Data entries
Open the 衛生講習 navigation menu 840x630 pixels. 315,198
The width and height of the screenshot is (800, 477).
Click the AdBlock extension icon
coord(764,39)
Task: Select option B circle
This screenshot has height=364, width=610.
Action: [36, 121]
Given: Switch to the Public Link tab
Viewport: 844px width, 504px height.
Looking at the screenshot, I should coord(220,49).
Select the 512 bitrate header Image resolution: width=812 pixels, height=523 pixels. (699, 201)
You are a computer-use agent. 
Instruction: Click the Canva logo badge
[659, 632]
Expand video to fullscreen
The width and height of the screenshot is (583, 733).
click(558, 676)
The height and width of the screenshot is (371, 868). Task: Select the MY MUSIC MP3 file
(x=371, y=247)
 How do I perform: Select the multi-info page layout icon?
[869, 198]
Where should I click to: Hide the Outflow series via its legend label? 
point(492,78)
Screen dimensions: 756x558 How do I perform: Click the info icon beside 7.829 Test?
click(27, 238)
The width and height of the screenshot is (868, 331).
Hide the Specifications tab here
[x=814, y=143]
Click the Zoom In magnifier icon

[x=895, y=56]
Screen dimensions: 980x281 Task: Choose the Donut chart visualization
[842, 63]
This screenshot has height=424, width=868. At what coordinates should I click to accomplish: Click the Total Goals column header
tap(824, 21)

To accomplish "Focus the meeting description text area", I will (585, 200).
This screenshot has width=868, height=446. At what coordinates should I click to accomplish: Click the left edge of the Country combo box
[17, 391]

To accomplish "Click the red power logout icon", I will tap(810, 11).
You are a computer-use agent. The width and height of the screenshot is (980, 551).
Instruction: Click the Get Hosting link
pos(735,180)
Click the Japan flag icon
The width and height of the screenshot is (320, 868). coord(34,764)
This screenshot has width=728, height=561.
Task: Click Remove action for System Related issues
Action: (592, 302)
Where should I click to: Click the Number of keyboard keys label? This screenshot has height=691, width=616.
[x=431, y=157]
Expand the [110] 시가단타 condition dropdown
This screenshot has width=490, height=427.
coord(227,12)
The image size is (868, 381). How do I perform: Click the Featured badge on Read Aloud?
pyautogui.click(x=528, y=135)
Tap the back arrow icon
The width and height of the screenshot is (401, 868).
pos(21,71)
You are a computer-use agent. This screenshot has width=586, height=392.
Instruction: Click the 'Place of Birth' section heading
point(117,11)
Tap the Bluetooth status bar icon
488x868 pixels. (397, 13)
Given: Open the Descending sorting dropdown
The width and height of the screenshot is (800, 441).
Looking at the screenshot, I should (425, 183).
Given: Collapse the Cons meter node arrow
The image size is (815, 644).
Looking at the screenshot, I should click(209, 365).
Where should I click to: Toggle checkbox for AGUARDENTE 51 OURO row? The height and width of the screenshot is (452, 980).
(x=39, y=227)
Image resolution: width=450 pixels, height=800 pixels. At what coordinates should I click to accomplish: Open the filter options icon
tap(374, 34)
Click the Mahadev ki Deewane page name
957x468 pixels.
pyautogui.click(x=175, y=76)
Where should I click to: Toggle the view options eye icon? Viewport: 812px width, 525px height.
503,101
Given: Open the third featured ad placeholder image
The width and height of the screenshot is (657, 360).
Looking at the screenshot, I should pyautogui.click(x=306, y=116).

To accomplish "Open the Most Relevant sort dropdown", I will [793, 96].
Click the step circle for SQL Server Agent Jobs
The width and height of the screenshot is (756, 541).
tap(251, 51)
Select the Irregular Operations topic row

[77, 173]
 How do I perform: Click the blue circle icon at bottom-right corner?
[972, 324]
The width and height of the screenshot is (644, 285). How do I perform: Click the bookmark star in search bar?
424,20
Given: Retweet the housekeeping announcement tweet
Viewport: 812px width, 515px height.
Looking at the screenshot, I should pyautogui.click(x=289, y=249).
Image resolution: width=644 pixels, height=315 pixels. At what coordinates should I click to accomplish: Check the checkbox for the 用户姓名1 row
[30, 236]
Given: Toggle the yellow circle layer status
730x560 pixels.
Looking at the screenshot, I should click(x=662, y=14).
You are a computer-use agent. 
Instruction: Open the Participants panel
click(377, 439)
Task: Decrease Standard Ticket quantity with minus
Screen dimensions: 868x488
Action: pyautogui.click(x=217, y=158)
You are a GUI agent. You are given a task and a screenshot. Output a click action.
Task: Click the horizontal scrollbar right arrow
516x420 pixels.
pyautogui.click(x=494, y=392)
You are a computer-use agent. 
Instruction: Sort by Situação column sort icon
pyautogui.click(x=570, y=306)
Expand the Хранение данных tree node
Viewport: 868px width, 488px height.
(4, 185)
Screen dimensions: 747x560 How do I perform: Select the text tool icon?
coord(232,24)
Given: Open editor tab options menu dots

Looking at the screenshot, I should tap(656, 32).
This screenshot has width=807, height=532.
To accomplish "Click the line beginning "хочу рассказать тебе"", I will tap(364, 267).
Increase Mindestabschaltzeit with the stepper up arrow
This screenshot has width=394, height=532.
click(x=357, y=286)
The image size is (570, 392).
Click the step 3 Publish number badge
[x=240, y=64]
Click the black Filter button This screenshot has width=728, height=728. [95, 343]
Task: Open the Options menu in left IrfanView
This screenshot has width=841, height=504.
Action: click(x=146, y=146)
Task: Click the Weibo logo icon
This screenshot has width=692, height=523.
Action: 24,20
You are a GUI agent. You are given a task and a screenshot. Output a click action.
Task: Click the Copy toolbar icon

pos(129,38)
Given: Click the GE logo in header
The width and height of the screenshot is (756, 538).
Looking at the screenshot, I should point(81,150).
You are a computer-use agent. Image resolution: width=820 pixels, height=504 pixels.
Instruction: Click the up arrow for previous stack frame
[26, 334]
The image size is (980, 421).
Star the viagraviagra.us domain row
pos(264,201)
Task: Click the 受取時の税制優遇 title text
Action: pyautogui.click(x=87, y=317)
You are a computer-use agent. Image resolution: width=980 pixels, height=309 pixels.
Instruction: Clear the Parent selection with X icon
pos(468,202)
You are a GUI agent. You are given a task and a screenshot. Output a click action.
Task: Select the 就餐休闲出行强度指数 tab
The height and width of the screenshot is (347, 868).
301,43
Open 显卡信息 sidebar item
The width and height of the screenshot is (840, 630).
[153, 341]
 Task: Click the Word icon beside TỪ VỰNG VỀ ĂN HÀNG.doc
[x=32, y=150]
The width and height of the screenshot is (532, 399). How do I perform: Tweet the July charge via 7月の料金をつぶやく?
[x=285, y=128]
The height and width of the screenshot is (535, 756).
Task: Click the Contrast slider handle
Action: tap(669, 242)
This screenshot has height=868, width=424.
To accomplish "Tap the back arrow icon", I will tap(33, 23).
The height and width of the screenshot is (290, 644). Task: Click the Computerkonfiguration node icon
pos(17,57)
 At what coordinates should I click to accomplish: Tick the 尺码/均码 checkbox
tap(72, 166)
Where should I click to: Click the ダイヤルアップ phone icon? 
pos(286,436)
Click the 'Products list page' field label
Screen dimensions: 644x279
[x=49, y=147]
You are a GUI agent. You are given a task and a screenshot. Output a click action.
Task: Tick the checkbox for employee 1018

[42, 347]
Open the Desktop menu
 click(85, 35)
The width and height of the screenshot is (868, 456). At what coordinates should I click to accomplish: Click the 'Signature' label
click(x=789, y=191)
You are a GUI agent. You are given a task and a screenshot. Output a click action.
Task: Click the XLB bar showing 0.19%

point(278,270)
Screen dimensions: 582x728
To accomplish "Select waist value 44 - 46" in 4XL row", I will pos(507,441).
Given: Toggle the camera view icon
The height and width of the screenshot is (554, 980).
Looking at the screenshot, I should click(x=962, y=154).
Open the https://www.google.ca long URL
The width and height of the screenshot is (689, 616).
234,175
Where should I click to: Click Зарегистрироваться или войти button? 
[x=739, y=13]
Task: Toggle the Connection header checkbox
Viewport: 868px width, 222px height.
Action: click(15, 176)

What you are asked to do: Reproduce the lines above, beginning at the line with "The width and height of the screenshot is (756, 541)." and stopping after the line with "Given: Retweet the", exactly as they are.

Task solution:
The width and height of the screenshot is (756, 541).
tap(251, 51)
Select the Irregular Operations topic row

[77, 173]
 How do I perform: Click the blue circle icon at bottom-right corner?
[972, 324]
The width and height of the screenshot is (644, 285). How do I perform: Click the bookmark star in search bar?
424,20
Given: Retweet the housekeeping announcement tweet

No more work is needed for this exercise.